Vases made by Lenox had entire quotations printed on their sides in what looked like handwriting, perhaps using a UV ink cured by light rather than heat. All together these items reflected the sophistication of a culture with a love for the design of typefaces, the manipulation of the letterforms themselves, and their ultimate goal of expressing lofty ideas.

In the global scheme of department store design, it was not lost on my fiancee and me that this housewares section was right across the aisle from large format prints of glamorous women and men in the branded attire.

In short, if you dressed like the models (and the attendants at the counters), wore watches, rings, and necklaces from the jewelry counters, and thought the deep thoughts printed on the Lenox vases, you would be like the people in the look books.

In fact, you could even take the look books with you when you left the store, to take home a memento of your aspiration to this look, this culture, this lifestyle. At home you could meditate on the ethos you would bring into your own life.

Not bad for a little money spent by the advertisers on selected tabloids, with gritty photographs, all-caps headlines with ample leading, condensed typefaces, famous sayings bracketed with oversized quote marks, and images of people, nattily attired, with quizzical or wry expressions, who make you wonder what they’re thinking and where they will be going next.

What You Can Do with this Information

Good design has purpose. It does more than look good. It reflects values and shows the viewer what to think, how to feel, and how to look. It is persuasive speech. It’s up to you to make it convincing, to capture the imagination of the viewer by hooking into his or her dreams and aspirations, his or her need for affiliation–using words, images, and all the other tools of copywriting, design, and marketing.
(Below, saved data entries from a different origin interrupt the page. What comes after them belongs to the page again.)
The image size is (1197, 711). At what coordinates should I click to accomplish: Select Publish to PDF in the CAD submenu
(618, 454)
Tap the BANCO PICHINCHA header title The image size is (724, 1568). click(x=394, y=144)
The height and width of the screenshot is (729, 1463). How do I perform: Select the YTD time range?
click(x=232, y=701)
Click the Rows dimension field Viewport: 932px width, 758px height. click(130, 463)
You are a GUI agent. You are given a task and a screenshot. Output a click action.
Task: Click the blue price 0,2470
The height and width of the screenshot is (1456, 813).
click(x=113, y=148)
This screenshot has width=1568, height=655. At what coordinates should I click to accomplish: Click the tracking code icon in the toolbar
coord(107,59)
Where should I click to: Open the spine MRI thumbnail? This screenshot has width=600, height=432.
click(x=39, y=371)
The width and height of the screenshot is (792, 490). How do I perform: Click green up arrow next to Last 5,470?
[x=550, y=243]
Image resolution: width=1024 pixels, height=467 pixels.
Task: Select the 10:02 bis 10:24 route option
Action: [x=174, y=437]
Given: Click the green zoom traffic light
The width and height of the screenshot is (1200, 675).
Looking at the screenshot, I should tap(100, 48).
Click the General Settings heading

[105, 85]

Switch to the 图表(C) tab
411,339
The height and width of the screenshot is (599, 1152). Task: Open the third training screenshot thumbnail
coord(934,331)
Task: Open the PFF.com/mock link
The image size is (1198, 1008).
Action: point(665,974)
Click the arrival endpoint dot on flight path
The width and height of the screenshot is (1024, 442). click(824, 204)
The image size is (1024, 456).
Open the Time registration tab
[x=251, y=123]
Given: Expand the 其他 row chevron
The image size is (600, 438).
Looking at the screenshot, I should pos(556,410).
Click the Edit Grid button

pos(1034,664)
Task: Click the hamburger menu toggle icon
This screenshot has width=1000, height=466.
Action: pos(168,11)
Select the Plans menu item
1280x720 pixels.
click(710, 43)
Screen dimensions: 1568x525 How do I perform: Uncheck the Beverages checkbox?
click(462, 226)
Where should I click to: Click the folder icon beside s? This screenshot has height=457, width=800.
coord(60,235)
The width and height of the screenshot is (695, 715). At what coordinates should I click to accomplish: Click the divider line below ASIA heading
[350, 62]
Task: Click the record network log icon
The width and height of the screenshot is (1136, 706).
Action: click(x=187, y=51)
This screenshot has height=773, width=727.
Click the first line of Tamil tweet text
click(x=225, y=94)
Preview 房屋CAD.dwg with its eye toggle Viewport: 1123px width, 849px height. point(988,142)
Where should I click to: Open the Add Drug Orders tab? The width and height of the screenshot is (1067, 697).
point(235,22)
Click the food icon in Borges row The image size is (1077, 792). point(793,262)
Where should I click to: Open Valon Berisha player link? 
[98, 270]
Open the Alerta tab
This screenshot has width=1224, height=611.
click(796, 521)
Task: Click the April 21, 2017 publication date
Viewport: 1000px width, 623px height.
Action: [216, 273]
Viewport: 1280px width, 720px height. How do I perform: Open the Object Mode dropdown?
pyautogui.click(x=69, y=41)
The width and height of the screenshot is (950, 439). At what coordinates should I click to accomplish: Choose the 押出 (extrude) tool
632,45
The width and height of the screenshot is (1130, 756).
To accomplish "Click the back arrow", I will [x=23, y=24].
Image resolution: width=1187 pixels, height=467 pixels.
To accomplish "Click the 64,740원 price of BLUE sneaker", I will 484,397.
That’s powerful. Sort of makes you want to go out and buy something.

6 Responses to “Custom Printing: Look Books and Branded Furnishings”

  1. Chris says:

    Custom printing is very much live and effective if it done right. The point is to make it more appealing.

    • admin says:

      Thank you for your comment, Chris. I agree completely. It takes creativity and an understanding of how to use print effectively as a vital component of the media mix. I’m seeing growth in a lot of areas of printing as well, such as labels, packaging, large-format, digital roll-to-roll and roll-to sheet, variable data printing, and printing outside the United States. Print is not dead.

  2. Banners Expo says:

    This post is really helpful. Thank you.

  3. TOM MCANA says:

    Digital printing allows a customer to easily target a specific market while reducing the costs associated with the completion of a product.

    • admin says:

      Thank you for your comment. I agree. And it’s a particularly effective approach to printing now that the quality of digital press technology has improved so much.